Scalable honest-majority collation availability

TLDR: This is a mashup of the honest-majority availability post and @vbuterin’s erasure coding note, with the aim to achieve scalable fork-free sharding.


Suppose there are n validators and that we have \textrm{SHARD_COUNT} shards. For every collation body B to be pushed to the VMC, the proposer prepares an erasure coding with n pieces B_1, ..., B_n, one for each validator. The erasure coding is such that any \textrm{SHARD_COUNT} pieces are sufficient to reconstruct B. The proposer also needs to prove that the Merkle root r of the pieces B_i corresponds to a faithful erasure coding of B (the hard part!).

We now require a BLS threshold signature of r from (n + \textrm{SHARD_COUNT})/2 validators before B can pushed to the VMC. This can be guaranteed if the honest majority assumption is strengthened from n/2 to (n + \textrm{SHARD_COUNT})/2.

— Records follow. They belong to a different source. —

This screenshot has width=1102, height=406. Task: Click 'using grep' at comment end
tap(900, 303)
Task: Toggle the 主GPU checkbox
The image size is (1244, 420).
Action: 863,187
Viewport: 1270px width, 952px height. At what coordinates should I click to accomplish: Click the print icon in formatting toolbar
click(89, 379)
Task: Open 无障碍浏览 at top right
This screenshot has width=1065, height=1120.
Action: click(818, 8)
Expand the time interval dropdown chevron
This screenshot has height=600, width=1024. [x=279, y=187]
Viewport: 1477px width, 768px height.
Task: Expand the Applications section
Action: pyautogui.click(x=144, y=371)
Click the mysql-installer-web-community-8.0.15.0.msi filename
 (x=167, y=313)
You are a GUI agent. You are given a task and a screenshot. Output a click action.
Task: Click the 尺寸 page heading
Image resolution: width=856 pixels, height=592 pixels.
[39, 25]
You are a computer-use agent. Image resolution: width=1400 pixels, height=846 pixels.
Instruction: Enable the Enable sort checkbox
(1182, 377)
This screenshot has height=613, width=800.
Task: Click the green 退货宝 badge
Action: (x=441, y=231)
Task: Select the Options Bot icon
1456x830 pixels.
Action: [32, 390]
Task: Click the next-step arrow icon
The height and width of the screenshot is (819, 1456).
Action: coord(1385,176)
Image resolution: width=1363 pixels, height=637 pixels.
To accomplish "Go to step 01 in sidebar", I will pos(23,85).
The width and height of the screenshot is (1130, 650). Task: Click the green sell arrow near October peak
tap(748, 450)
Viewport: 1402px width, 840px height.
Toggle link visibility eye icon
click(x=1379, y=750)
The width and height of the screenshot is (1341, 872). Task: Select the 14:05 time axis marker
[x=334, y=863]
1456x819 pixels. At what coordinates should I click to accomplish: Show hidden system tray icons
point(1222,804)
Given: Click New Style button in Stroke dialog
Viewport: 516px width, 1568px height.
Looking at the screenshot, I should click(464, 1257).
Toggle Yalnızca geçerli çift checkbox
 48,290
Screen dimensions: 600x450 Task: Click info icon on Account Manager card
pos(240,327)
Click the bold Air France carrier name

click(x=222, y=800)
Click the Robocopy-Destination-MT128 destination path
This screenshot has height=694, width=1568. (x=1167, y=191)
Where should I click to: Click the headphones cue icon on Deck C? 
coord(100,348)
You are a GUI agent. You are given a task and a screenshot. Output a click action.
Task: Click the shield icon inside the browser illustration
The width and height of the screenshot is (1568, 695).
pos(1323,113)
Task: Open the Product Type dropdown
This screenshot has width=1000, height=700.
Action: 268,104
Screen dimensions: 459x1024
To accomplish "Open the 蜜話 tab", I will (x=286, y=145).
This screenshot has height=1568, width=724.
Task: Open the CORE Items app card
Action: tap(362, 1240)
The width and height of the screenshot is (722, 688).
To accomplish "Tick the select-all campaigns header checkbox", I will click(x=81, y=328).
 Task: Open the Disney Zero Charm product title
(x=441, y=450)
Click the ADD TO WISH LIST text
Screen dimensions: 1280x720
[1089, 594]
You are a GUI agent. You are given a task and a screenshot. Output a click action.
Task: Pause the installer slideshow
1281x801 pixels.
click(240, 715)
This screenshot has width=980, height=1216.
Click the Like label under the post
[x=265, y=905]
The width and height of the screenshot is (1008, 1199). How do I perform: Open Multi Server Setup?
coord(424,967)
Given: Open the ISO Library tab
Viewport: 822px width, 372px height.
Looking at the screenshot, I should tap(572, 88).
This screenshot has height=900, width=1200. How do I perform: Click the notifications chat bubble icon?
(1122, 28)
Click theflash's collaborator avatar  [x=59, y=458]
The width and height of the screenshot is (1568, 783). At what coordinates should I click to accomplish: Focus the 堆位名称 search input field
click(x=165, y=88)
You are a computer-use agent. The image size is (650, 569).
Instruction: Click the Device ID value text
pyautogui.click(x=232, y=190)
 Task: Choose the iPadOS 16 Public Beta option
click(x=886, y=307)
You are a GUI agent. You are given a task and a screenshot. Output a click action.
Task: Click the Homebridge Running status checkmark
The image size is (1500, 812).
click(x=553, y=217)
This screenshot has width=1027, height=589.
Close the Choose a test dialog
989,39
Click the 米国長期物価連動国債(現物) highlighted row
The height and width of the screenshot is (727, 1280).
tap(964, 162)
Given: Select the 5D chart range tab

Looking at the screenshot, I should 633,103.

If collation sizes are capped at 1MB and \textrm{SHARD_COUNT} = 100 then each honest validator only has to download 10kB (the size of a piece) per collation per shard. That is, we can have honest-majority availability votes across all shards for just the bandwidth cost of a single shard, thereby achieving scalability.

Had a similar idea to this. The main difference was that instead of including B_i in the merkle roots, one would include the signed B_i and then prove more than half had signed using fiat shamir.

You would also index the branches of the merkle tree with i to ensure no duplicates.